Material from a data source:
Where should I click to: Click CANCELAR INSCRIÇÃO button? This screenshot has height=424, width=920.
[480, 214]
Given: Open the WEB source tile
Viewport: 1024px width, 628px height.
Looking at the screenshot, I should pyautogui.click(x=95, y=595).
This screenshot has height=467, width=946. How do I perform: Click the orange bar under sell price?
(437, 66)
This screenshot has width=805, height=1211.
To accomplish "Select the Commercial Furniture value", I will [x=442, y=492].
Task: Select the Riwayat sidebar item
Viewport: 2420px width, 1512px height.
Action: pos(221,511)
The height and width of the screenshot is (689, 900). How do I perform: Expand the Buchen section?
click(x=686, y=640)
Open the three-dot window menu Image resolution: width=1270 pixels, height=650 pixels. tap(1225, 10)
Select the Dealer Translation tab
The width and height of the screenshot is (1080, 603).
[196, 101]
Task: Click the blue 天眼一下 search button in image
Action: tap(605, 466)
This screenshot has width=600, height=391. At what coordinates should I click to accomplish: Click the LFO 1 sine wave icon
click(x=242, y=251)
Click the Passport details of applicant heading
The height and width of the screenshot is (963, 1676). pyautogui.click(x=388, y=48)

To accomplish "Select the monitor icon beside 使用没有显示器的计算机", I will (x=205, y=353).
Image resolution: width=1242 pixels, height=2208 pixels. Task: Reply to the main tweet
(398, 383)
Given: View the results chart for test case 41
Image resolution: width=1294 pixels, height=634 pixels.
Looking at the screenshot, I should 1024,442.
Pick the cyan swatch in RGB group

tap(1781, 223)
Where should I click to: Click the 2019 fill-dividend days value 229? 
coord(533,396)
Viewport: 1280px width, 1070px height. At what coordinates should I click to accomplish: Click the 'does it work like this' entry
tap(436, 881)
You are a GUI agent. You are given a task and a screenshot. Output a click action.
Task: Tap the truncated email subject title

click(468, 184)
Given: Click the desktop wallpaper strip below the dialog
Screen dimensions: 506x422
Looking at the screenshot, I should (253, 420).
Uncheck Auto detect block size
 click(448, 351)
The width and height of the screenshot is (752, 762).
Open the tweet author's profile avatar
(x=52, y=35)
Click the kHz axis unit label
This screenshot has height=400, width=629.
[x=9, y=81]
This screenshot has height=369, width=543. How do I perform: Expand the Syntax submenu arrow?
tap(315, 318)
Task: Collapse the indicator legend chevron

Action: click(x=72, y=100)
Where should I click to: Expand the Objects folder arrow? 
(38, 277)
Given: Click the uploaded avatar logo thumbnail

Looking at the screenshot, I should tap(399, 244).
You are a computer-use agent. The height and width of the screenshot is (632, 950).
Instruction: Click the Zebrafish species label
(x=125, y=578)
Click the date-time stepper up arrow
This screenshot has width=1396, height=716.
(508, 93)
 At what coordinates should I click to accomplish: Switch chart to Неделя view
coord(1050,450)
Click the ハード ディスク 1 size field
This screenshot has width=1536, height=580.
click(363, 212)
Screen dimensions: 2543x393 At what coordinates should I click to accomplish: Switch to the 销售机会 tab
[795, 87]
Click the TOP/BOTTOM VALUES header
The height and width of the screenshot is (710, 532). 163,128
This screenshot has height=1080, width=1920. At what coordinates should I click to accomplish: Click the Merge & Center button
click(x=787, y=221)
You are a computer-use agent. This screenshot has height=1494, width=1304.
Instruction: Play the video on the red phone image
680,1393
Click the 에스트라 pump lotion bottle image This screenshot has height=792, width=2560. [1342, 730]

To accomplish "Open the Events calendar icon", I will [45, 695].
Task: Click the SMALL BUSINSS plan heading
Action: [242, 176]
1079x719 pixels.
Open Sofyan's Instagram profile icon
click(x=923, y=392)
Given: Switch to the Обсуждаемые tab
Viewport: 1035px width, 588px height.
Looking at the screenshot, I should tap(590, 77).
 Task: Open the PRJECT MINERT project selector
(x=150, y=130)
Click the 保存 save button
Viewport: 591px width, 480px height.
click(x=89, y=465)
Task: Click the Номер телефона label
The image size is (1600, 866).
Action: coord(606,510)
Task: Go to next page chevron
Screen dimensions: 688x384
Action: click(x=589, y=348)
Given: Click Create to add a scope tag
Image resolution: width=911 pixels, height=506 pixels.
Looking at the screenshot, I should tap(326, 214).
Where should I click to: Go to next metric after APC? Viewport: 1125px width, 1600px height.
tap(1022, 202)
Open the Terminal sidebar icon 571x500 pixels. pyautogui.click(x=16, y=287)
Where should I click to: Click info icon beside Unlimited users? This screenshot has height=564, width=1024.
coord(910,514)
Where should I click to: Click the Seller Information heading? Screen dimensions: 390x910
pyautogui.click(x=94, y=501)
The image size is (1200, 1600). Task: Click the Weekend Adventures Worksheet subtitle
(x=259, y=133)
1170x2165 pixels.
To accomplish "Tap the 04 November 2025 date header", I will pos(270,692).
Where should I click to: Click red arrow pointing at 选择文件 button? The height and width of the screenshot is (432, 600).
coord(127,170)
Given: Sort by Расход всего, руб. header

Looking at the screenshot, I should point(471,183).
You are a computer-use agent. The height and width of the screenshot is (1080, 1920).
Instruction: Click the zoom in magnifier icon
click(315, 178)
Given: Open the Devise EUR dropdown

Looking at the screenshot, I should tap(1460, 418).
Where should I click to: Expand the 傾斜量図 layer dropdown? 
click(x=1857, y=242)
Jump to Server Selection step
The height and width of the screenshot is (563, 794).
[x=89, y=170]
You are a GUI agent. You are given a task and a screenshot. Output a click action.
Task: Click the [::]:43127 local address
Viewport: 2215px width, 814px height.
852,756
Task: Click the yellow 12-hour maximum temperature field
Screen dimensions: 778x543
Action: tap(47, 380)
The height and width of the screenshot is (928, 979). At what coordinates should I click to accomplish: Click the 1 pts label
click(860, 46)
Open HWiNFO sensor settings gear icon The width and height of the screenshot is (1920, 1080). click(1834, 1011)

### GIVEN PROBLEM:
Please render every line of the material above as a Markdown table with the columns "No." and "Line", numbering the rows and leaving out blank lines.

### EXERCISE OUTPUT:
| No. | Line |
|---|---|
| 1 | Where should I click to: Click CANCELAR INSCRIÇÃO button? This screenshot has height=424, width=920. |
| 2 | [480, 214] |
| 3 | Given: Open the WEB source tile |
| 4 | Viewport: 1024px width, 628px height. |
| 5 | Looking at the screenshot, I should pyautogui.click(x=95, y=595). |
| 6 | This screenshot has height=467, width=946. How do I perform: Click the orange bar under sell price? |
| 7 | (437, 66) |
| 8 | This screenshot has width=805, height=1211. |
| 9 | To accomplish "Select the Commercial Furniture value", I will [x=442, y=492]. |
| 10 | Task: Select the Riwayat sidebar item |
| 11 | Viewport: 2420px width, 1512px height. |
| 12 | Action: pos(221,511) |
| 13 | The height and width of the screenshot is (689, 900). How do I perform: Expand the Buchen section? |
| 14 | click(x=686, y=640) |
| 15 | Open the three-dot window menu Image resolution: width=1270 pixels, height=650 pixels. tap(1225, 10) |
| 16 | Select the Dealer Translation tab |
| 17 | The width and height of the screenshot is (1080, 603). |
| 18 | [196, 101] |
| 19 | Task: Click the blue 天眼一下 search button in image |
| 20 | Action: tap(605, 466) |
| 21 | This screenshot has width=600, height=391. At what coordinates should I click to accomplish: Click the LFO 1 sine wave icon |
| 22 | click(x=242, y=251) |
| 23 | Click the Passport details of applicant heading |
| 24 | The height and width of the screenshot is (963, 1676). pyautogui.click(x=388, y=48) |
| 25 | To accomplish "Select the monitor icon beside 使用没有显示器的计算机", I will (x=205, y=353). |
| 26 | Image resolution: width=1242 pixels, height=2208 pixels. Task: Reply to the main tweet |
| 27 | (398, 383) |
| 28 | Given: View the results chart for test case 41 |
| 29 | Image resolution: width=1294 pixels, height=634 pixels. |
| 30 | Looking at the screenshot, I should 1024,442. |
| 31 | Pick the cyan swatch in RGB group |
| 32 | tap(1781, 223) |
| 33 | Where should I click to: Click the 2019 fill-dividend days value 229?  |
| 34 | coord(533,396) |
| 35 | Viewport: 1280px width, 1070px height. At what coordinates should I click to accomplish: Click the 'does it work like this' entry |
| 36 | tap(436, 881) |
| 37 | You are a GUI agent. You are given a task and a screenshot. Output a click action. |
| 38 | Task: Tap the truncated email subject title |
| 39 | click(468, 184) |
| 40 | Given: Click the desktop wallpaper strip below the dialog |
| 41 | Screen dimensions: 506x422 |
| 42 | Looking at the screenshot, I should (253, 420). |
| 43 | Uncheck Auto detect block size |
| 44 |  click(448, 351) |
| 45 | The width and height of the screenshot is (752, 762). |
| 46 | Open the tweet author's profile avatar |
| 47 | (x=52, y=35) |
| 48 | Click the kHz axis unit label |
| 49 | This screenshot has height=400, width=629. |
| 50 | [x=9, y=81] |
| 51 | This screenshot has height=369, width=543. How do I perform: Expand the Syntax submenu arrow? |
| 52 | tap(315, 318) |
| 53 | Task: Collapse the indicator legend chevron |
| 54 | Action: click(x=72, y=100) |
| 55 | Where should I click to: Expand the Objects folder arrow?  |
| 56 | (38, 277) |
| 57 | Given: Click the uploaded avatar logo thumbnail |
| 58 | Looking at the screenshot, I should tap(399, 244). |
| 59 | You are a computer-use agent. The height and width of the screenshot is (632, 950). |
| 60 | Instruction: Click the Zebrafish species label |
| 61 | (x=125, y=578) |
| 62 | Click the date-time stepper up arrow |
| 63 | This screenshot has width=1396, height=716. |
| 64 | (508, 93) |
| 65 |  At what coordinates should I click to accomplish: Switch chart to Неделя view |
| 66 | coord(1050,450) |
| 67 | Click the ハード ディスク 1 size field |
| 68 | This screenshot has width=1536, height=580. |
| 69 | click(363, 212) |
| 70 | Screen dimensions: 2543x393 At what coordinates should I click to accomplish: Switch to the 销售机会 tab |
| 71 | [795, 87] |
| 72 | Click the TOP/BOTTOM VALUES header |
| 73 | The height and width of the screenshot is (710, 532). 163,128 |
| 74 | This screenshot has height=1080, width=1920. At what coordinates should I click to accomplish: Click the Merge & Center button |
| 75 | click(x=787, y=221) |
| 76 | You are a computer-use agent. This screenshot has height=1494, width=1304. |
| 77 | Instruction: Play the video on the red phone image |
| 78 | 680,1393 |
| 79 | Click the 에스트라 pump lotion bottle image This screenshot has height=792, width=2560. [1342, 730] |
| 80 | To accomplish "Open the Events calendar icon", I will [45, 695]. |
| 81 | Task: Click the SMALL BUSINSS plan heading |
| 82 | Action: [242, 176] |
| 83 | 1079x719 pixels. |
| 84 | Open Sofyan's Instagram profile icon |
| 85 | click(x=923, y=392) |
| 86 | Given: Switch to the Обсуждаемые tab |
| 87 | Viewport: 1035px width, 588px height. |
| 88 | Looking at the screenshot, I should tap(590, 77). |
| 89 |  Task: Open the PRJECT MINERT project selector |
| 90 | (x=150, y=130) |
| 91 | Click the 保存 save button |
| 92 | Viewport: 591px width, 480px height. |
| 93 | click(x=89, y=465) |
| 94 | Task: Click the Номер телефона label |
| 95 | The image size is (1600, 866). |
| 96 | Action: coord(606,510) |
| 97 | Task: Go to next page chevron |
| 98 | Screen dimensions: 688x384 |
| 99 | Action: click(x=589, y=348) |
| 100 | Given: Click Create to add a scope tag |
| 101 | Image resolution: width=911 pixels, height=506 pixels. |
| 102 | Looking at the screenshot, I should tap(326, 214). |
| 103 | Where should I click to: Go to next metric after APC? Viewport: 1125px width, 1600px height. |
| 104 | tap(1022, 202) |
| 105 | Open the Terminal sidebar icon 571x500 pixels. pyautogui.click(x=16, y=287) |
| 106 | Where should I click to: Click info icon beside Unlimited users? This screenshot has height=564, width=1024. |
| 107 | coord(910,514) |
| 108 | Where should I click to: Click the Seller Information heading? Screen dimensions: 390x910 |
| 109 | pyautogui.click(x=94, y=501) |
| 110 | The image size is (1200, 1600). Task: Click the Weekend Adventures Worksheet subtitle |
| 111 | (x=259, y=133) |
| 112 | 1170x2165 pixels. |
| 113 | To accomplish "Tap the 04 November 2025 date header", I will pos(270,692). |
| 114 | Where should I click to: Click red arrow pointing at 选择文件 button? The height and width of the screenshot is (432, 600). |
| 115 | coord(127,170) |
| 116 | Given: Sort by Расход всего, руб. header |
| 117 | Looking at the screenshot, I should point(471,183). |
| 118 | You are a computer-use agent. The height and width of the screenshot is (1080, 1920). |
| 119 | Instruction: Click the zoom in magnifier icon |
| 120 | click(315, 178) |
| 121 | Given: Open the Devise EUR dropdown |
| 122 | Looking at the screenshot, I should tap(1460, 418). |
| 123 | Where should I click to: Expand the 傾斜量図 layer dropdown?  |
| 124 | click(x=1857, y=242) |
| 125 | Jump to Server Selection step |
| 126 | The height and width of the screenshot is (563, 794). |
| 127 | [x=89, y=170] |
| 128 | You are a GUI agent. You are given a task and a screenshot. Output a click action. |
| 129 | Task: Click the [::]:43127 local address |
| 130 | Viewport: 2215px width, 814px height. |
| 131 | 852,756 |
| 132 | Task: Click the yellow 12-hour maximum temperature field |
| 133 | Screen dimensions: 778x543 |
| 134 | Action: tap(47, 380) |
| 135 | The height and width of the screenshot is (928, 979). At what coordinates should I click to accomplish: Click the 1 pts label |
| 136 | click(860, 46) |
| 137 | Open HWiNFO sensor settings gear icon The width and height of the screenshot is (1920, 1080). click(1834, 1011) |